NIEUWS

Cisco`s denktank

Redactie AV & Domotica | 07 september 2007
In het gebouw van de toekomst wordt alles op internet aangesloten en geïntegreerd, van zonwering en airco tot en met verlichting en beveiliging. Deze integratie maakt een gebouw niet alleen beter beheersbaar, maar geeft ook eindelijk op eenvoudige wijze een eenduidig inzicht in hoeveel energie precies waaraan opgaat. “En dat is de eerste stap tot energiebesparing.” Een gesprek met Robbert Kuppens, directeur Europa van Cisco’s ‘denktank’ voor internetoplossingen.

Het IP-netwerk gaat een cruciale rol spelen in gebouwen en huizen van de toekomst. Niet alleen als infrastructuur voor telefonie, dataverkeer en video (ook wel triple play genoemd), maar ook als communicatiemiddel tussen de verschillende systemen die gebouwen en huizen verlichten, verwarmen, koelen, beveiligen et cetera.

+---+

▸ **Opdracht 1**:
Vertaal de zin "Het IP-netwerk gaat een cruciale rol spelen in gebouwen en huizen van de toekomst." uit het artikel over Cisco's denktank in het Engels.

▸ **Verstrekte gegevens**:

+---+

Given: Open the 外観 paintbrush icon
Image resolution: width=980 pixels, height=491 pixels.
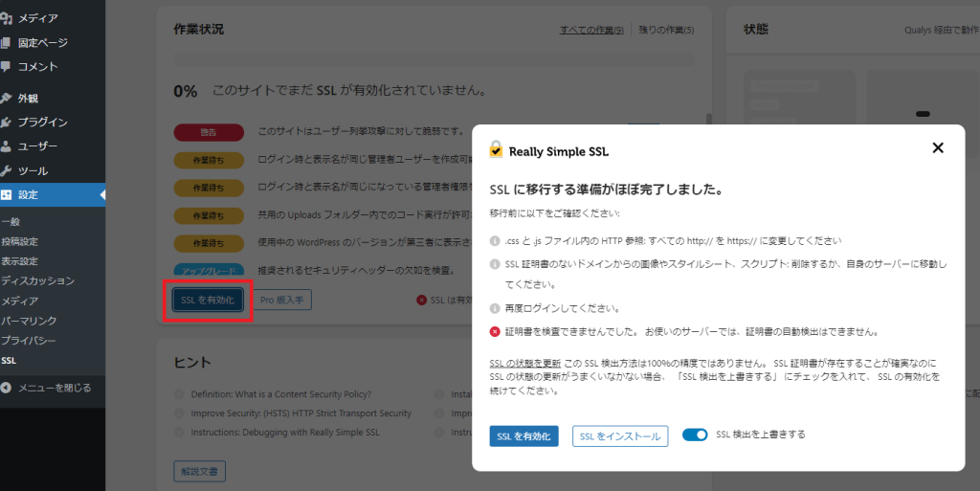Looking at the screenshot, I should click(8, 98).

+---+

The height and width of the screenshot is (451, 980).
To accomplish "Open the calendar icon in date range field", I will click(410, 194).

+---+

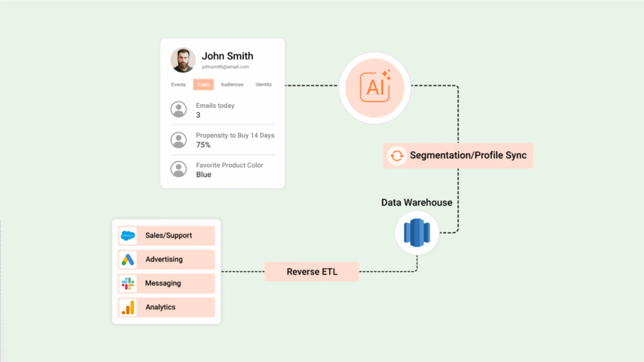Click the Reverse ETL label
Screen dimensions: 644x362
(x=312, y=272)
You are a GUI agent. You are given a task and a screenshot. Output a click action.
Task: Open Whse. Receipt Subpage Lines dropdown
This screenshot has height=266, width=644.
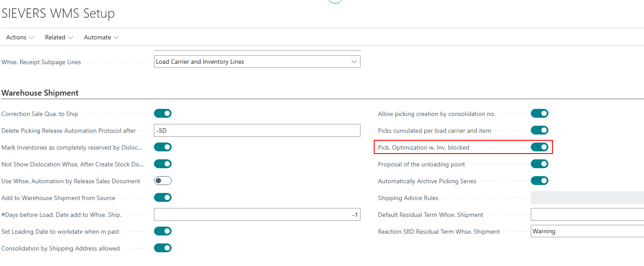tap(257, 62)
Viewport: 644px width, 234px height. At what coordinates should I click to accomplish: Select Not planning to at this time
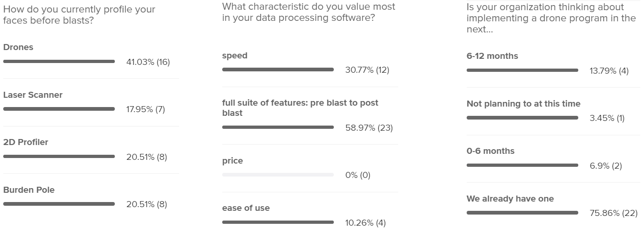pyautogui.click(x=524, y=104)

+---+

▸ **Opdracht 2**:
Kopieer letterlijk het deel van de rijen dat opent met de regel waarin "You are a GUI" staat en sluit met de regel waarin "pyautogui.click(x=524, y=104)" staat. Laat de afbeeldingen in je antwoord weg.

▸ **Schriftelijk antwoord 1**:
The IP network is going to play a crucial role in the buildings and homes of the future.

▸ **Schriftelijk antwoord 2**:
You are a GUI agent. You are given a task and a screenshot. Output a click action.
Task: Open Whse. Receipt Subpage Lines dropdown
This screenshot has height=266, width=644.
tap(257, 62)
Viewport: 644px width, 234px height. At what coordinates should I click to accomplish: Select Not planning to at this time
pyautogui.click(x=524, y=104)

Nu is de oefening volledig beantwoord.